=== SUPPLIED ENTRIES ===
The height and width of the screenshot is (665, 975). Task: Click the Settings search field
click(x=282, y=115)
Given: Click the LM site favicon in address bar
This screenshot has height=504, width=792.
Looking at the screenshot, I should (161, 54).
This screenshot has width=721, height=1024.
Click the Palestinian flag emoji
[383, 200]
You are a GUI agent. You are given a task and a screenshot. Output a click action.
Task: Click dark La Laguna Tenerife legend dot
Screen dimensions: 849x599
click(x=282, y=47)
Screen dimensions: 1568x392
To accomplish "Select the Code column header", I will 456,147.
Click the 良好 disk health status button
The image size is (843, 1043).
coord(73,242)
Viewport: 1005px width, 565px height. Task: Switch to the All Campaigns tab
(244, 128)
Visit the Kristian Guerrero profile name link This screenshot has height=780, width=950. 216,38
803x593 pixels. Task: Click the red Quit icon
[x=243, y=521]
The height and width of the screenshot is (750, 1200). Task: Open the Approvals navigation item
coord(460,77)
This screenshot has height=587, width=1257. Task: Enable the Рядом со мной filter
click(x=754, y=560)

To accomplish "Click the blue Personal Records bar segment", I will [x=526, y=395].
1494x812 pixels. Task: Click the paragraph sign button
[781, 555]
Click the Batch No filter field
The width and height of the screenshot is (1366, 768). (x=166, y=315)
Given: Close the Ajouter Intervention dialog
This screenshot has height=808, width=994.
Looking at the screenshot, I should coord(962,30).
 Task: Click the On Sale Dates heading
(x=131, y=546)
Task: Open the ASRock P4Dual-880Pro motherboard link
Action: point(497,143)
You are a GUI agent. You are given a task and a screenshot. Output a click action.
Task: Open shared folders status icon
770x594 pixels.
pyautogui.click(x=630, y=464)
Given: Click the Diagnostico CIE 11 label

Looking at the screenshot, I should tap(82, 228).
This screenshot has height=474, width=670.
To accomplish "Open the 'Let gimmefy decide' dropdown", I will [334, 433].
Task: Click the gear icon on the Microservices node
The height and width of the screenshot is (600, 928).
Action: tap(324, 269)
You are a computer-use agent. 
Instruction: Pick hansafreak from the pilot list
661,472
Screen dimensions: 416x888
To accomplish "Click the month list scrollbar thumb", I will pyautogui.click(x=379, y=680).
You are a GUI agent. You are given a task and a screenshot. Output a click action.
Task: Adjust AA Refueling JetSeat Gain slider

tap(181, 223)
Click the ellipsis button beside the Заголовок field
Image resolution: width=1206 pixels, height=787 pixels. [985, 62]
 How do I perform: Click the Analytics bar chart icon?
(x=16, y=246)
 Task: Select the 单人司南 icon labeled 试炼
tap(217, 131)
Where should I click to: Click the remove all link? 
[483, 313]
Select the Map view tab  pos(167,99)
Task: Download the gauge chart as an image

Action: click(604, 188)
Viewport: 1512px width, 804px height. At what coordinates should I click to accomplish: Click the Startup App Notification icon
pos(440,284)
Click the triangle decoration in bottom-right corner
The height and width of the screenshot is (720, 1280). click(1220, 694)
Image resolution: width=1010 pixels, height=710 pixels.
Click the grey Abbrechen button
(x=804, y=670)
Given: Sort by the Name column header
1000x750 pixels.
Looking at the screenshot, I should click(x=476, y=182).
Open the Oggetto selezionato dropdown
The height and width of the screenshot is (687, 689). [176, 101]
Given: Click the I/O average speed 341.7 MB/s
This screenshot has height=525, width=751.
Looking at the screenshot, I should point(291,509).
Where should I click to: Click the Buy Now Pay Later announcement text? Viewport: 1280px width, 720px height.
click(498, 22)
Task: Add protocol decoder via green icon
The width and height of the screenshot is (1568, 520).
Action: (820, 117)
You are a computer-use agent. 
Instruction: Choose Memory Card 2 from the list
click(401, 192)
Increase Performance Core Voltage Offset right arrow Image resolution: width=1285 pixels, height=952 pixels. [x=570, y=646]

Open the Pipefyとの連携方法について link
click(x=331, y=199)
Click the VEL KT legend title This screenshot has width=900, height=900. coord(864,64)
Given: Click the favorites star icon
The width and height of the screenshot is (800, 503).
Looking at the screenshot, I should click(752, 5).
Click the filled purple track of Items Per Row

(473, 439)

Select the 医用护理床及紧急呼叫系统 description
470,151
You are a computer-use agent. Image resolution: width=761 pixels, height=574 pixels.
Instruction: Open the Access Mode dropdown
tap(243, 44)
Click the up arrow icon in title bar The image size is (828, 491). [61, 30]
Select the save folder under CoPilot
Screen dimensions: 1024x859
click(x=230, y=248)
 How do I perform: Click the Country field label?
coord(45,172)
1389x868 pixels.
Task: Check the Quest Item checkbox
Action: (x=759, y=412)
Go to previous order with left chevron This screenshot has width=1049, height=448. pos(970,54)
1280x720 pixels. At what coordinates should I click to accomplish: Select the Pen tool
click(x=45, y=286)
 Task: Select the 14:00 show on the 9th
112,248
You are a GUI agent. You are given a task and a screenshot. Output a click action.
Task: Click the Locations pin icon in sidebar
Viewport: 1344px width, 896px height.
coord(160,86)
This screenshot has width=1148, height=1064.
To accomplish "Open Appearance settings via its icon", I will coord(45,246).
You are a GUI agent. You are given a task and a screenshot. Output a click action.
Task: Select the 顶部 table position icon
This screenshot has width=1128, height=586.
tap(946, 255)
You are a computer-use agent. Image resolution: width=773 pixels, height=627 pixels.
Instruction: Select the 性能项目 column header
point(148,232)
===
_WHAT IS BEING ASKED_
When a line among the entries above contains "legend", copy it.

_ANSWER_
Task: Click dark La Laguna Tenerife legend dot
Click the VEL KT legend title This screenshot has width=900, height=900. coord(864,64)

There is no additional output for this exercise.